Abstract

De novo or recurrent urolithiasis after kidney transplantation is a rare yet complex kidney transplant (KT) complication. Lithogenesis is favored by multiple medical and surgical factors related to transplantation. Our study aimed to estimate the prevalence of urolithiasis in KT recipients in our department, to identify main causes, and to describe the therapeutic options and evolution. This was a retrospective observational and descriptive study conducted in the nephrology, dialysis and renal transplantation department. We have collected all the KT patients who developed urolithiasis after transplantation. Were ruled out patients who received a donor gifted graft lithiasis. Among 275 KT patients, four cases of urolithiasis were identified. Primary hyperoxaluria type 1 (PH1) was diagnosed in two patients. In the first case, the patient was initially diagnosed with end-stage renal disease and tubulointerstitial nephritis secondary to multiple radiopaque urolithiasis. No specific etiology was found. The genetic testing for the most frequent Tunisian mutations in PH1 was negative. It was until one month after the transplantation when the diagnosis of PH1 was made. The graft biopsy showed calcium oxalate crystal deposition in the kidney. A new genetic test concluded then to a novel mutation named p.Pro28Ser.The second case of PH1 was diagnosed before transplantation. The patient underwent then a combined liver-kidney transplant. Unfortunately, the disease recurred on the graft within 10 months. Both patients lost their graft with return to hemodialysis. The other 2 cases of urolithiasis had no history of lithiasis preceding the transplantation.
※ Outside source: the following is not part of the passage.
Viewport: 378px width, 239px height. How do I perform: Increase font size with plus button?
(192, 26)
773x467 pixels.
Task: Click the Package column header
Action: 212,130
One of them, presented 9 months after an obstructive acute graft injury with a fungus ball, radiopaque lithiasis at the inferior, and the median calyx. The etiological assessment was negative. He was kept under regular ultrasound, clinical, and biological monitoring. No complications occurred. The last patient had a spontaneous elimination of his inferior calyceal calculus. Our study confirms the rarity of urolithiasis in KT recipients. PH1 was the most common cause that posed a therapeutic challenge.